É uma decisão histórica. Como todos sabem - e quem ainda não percebeu precisa se apressar - forjou-se uma “ética” (falsa) elevando essas vacinas de covid à condição de panaceia. Mais que isso: a partir de um arrastão de propaganda sem precedentes, instaurou-se um estado de coisas em que o jogo passa a ser perseguir e estigmatizar qualquer um que não tenha se vacinado. Nem seria preciso reiterar a raiz absurda disso, mas vamos lá: são vacinas que sequer têm o poder de bloquear infecção e transmissão do vírus. Ou seja: a “ética” de proteção coletiva é falsa.
Pior que isso: o arrastão de propaganda fantasiada de ciência convenceu grande parte da população de que ela não precisa se informar devidamente sobre os riscos ainda não dimensionados dessas vacinas - cujo desenvolvimento ainda não cumpriu todas as etapas. Ou seja: como impor uma vacinação sem que os indivíduos possam sequer fazer um balanço concreto entre os riscos da doença e os da vacina?
Entre os aspectos contemplados pela desembargadora Elisabete Filizzola em sua decisão sóbria e responsável está a “presença dos requisitos excepcionais à concessão da tutela de urgência recursal, dada a contundência do impacto nos direitos fundamentais titularizados pelas pessoas jurídicas” (os clubes que contestaram o decreto municipal). Em rara constatação do princípio óbvio citado acima, ela escreve: “(…) a presença exclusiva de vacinados nas dependências do clube não é fator decisivo à não circulação do vírus, afinal, é mesmo notória - está em todos os jornais - a constatação de que a vacinação contra covid-19, lamentavelmente, NÃO IMPEDE (grifo dela) a contaminação daqueles que foram vacinados, o que determina, portanto, a manutenção das idênticas cautelas sanitárias desde sempre adotadas, independentemente de estarem ou não vacinados os frequentadores”.

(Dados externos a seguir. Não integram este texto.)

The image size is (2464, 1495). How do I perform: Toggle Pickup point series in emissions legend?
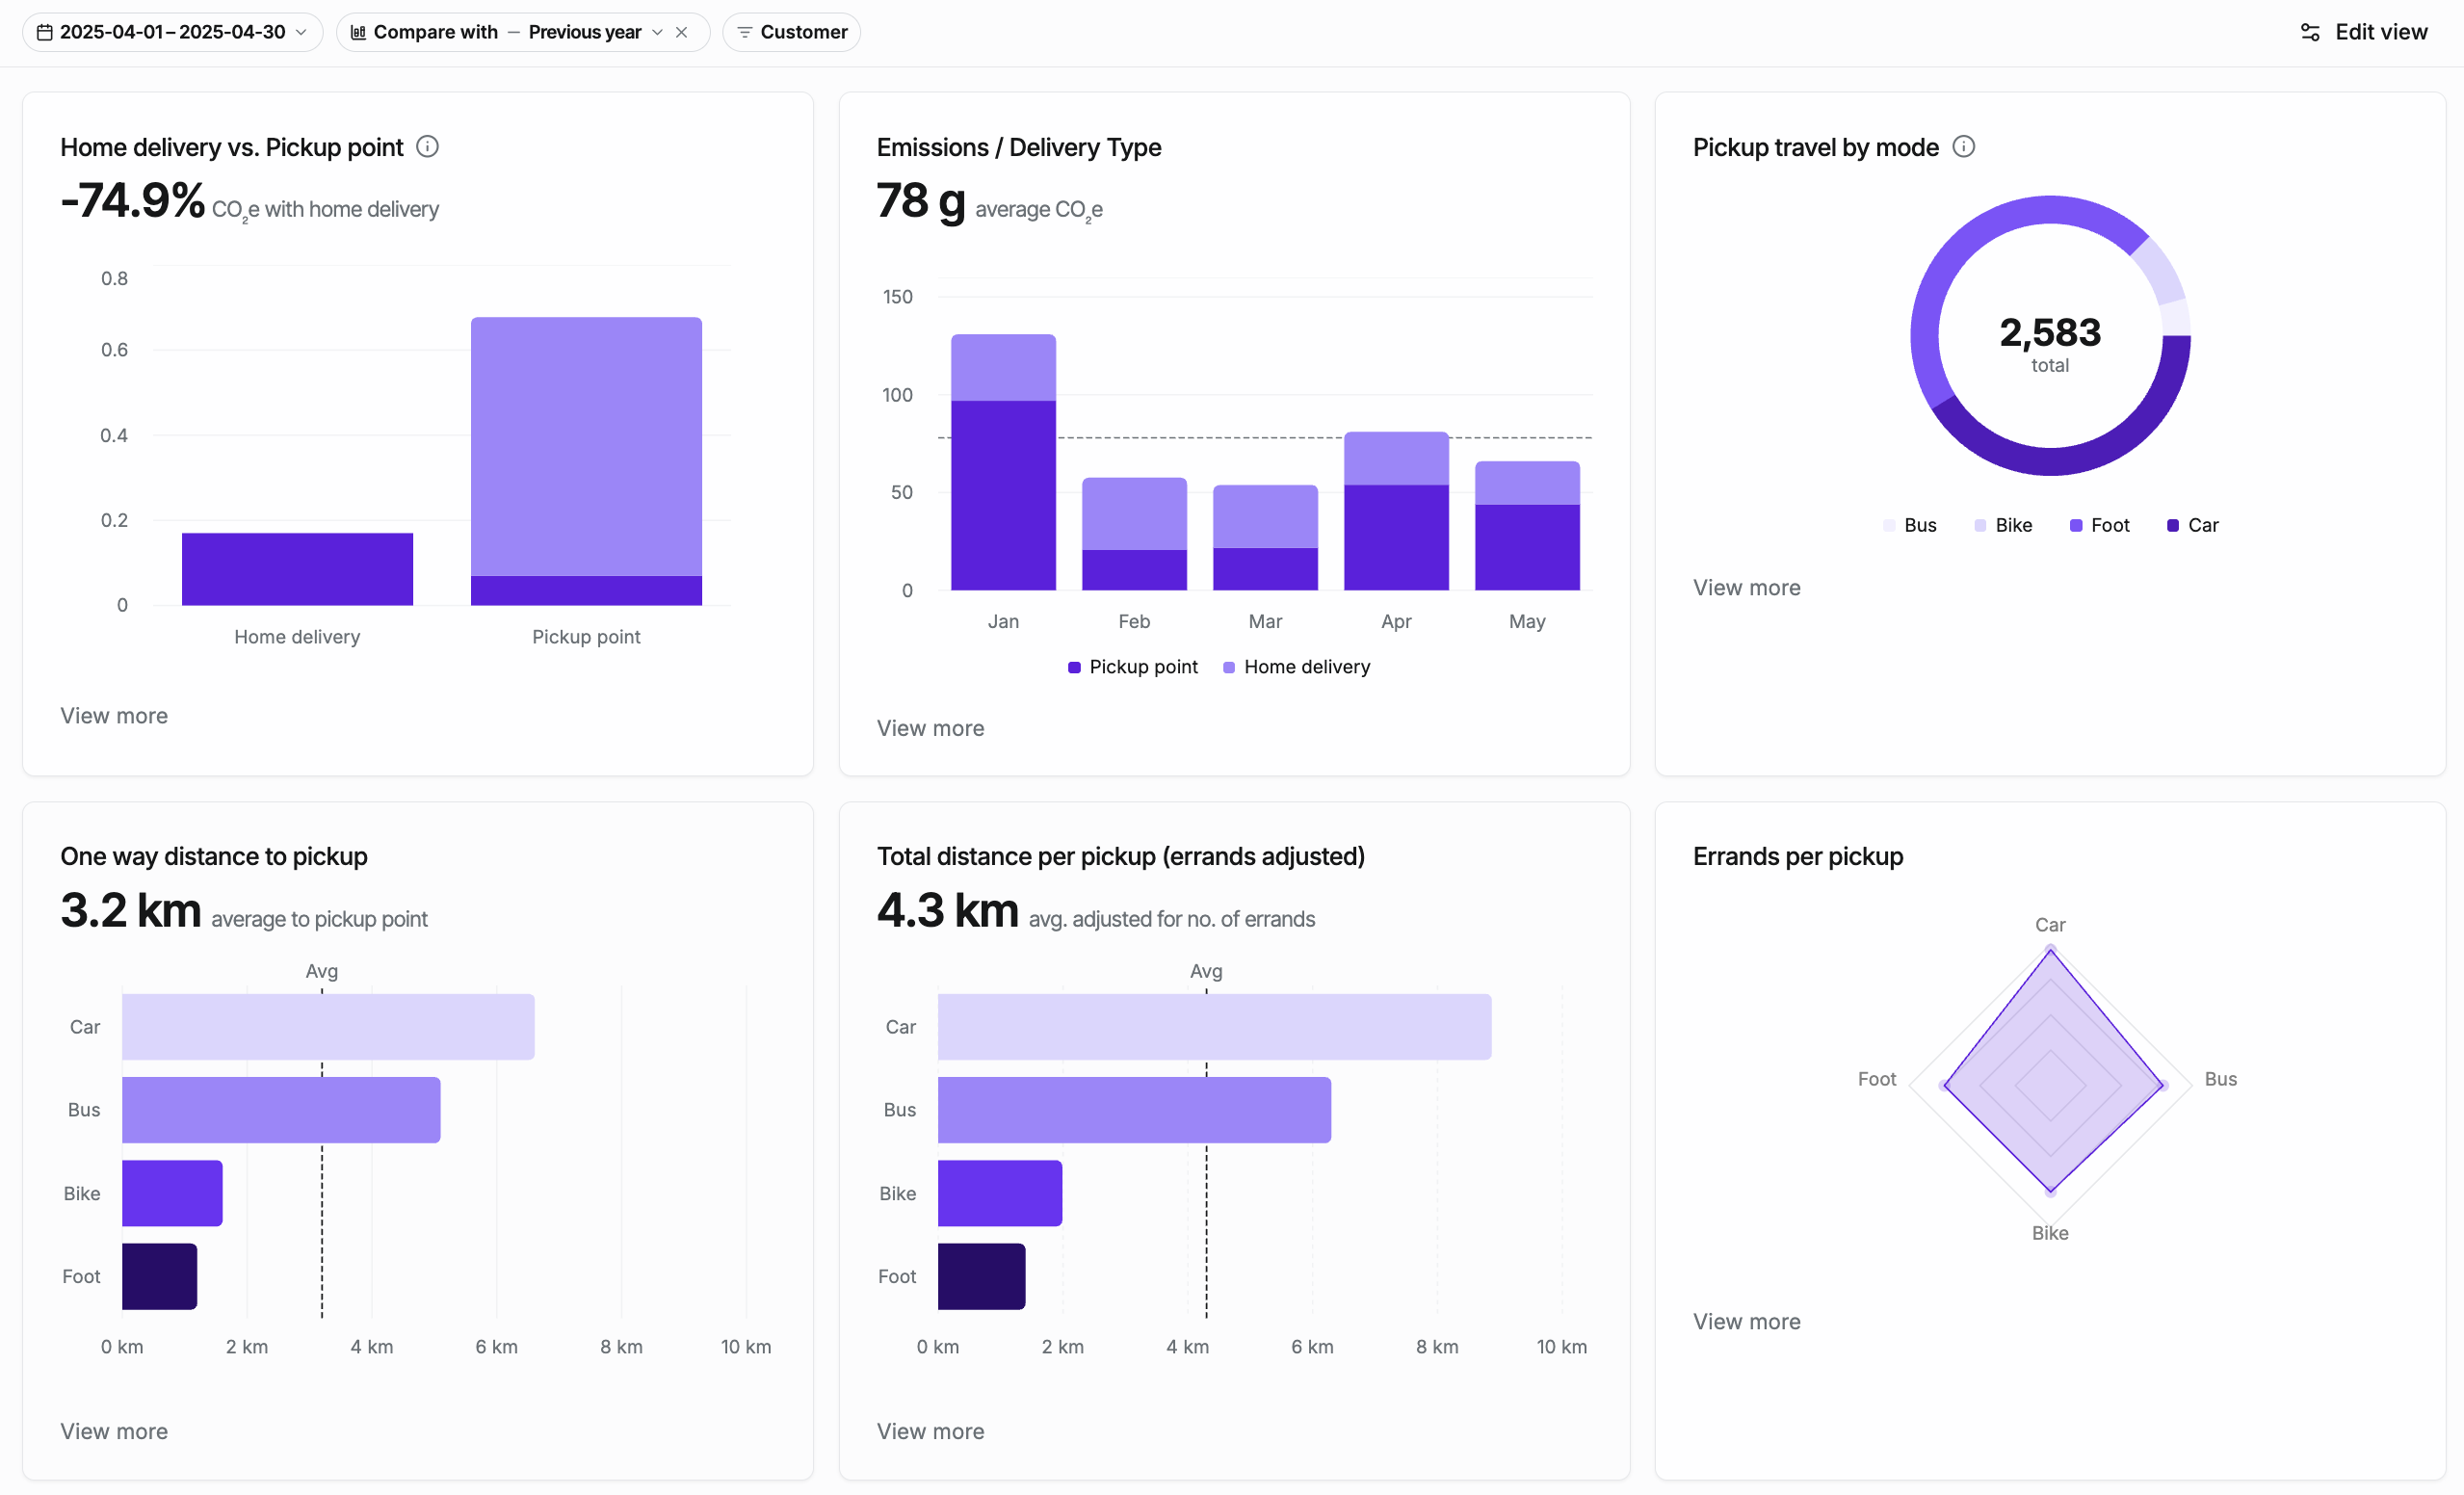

A decisão do agravo de instrumento observa ainda a falta de isonomia do decreto da prefeitura do Rio de Janeiro - instituindo a obrigatoriedade de apresentação do certificado de vacinação em locais como clubes, cinemas, academias e eventos e não instituindo para outras atividades/ambientes como shoppings, bares e restaurantes. A decisão nota a falta de uniformização da medida sanitária, já que todas as situações acima descritas envolvem convivência e reunião de pessoas com o consequente potencial de contágio.
Que a razoabilidade da doutora Elisabete Filizzola abra um caminho de avaliação mais responsável e menos espetaculosa no enfrentamento à pandemia.